» EXERCISE
Please write out the lines from the one containing "Given: Click the" through the one containing "Looking at the", and leave the pictures out of your answer.

» STORED DATA
▶
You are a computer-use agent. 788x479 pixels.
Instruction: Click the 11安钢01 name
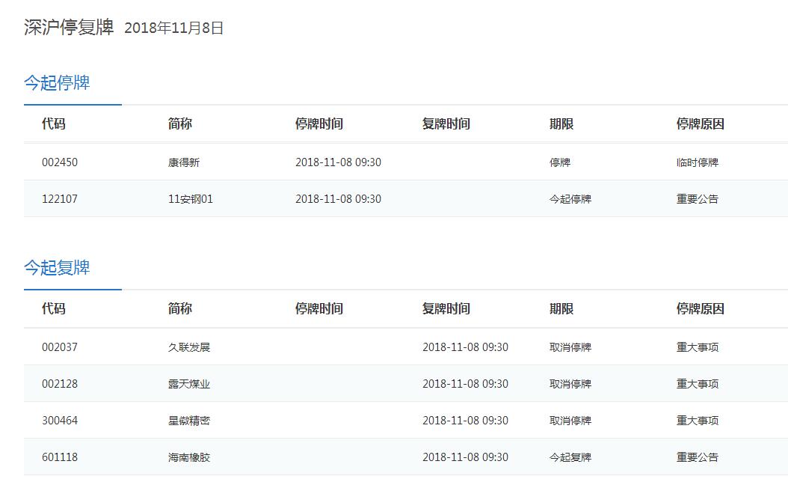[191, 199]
◀
▶
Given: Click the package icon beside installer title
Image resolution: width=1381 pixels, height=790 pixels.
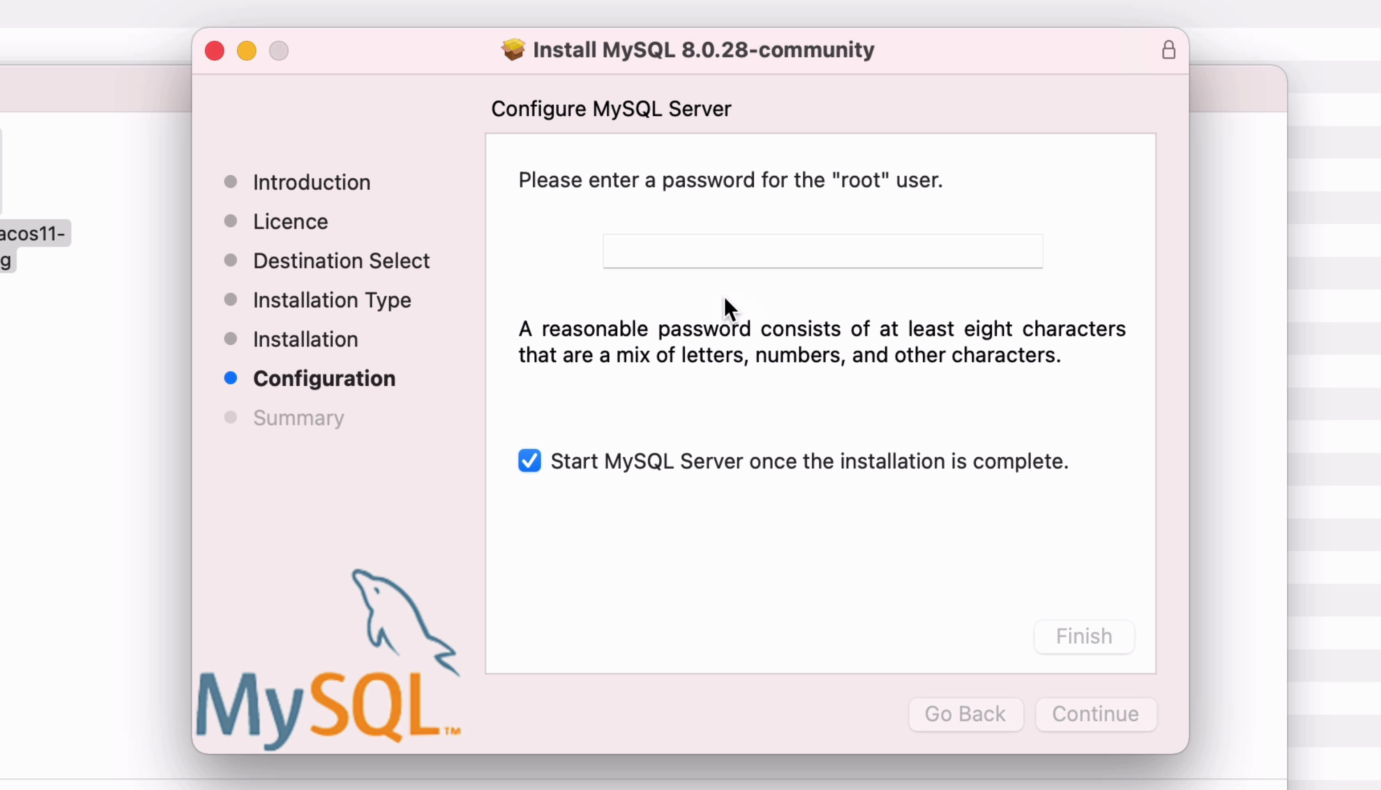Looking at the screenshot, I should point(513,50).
◀
» SOLVED EXERCISE
Given: Click the package icon beside installer title
Image resolution: width=1381 pixels, height=790 pixels.
Looking at the screenshot, I should point(513,50).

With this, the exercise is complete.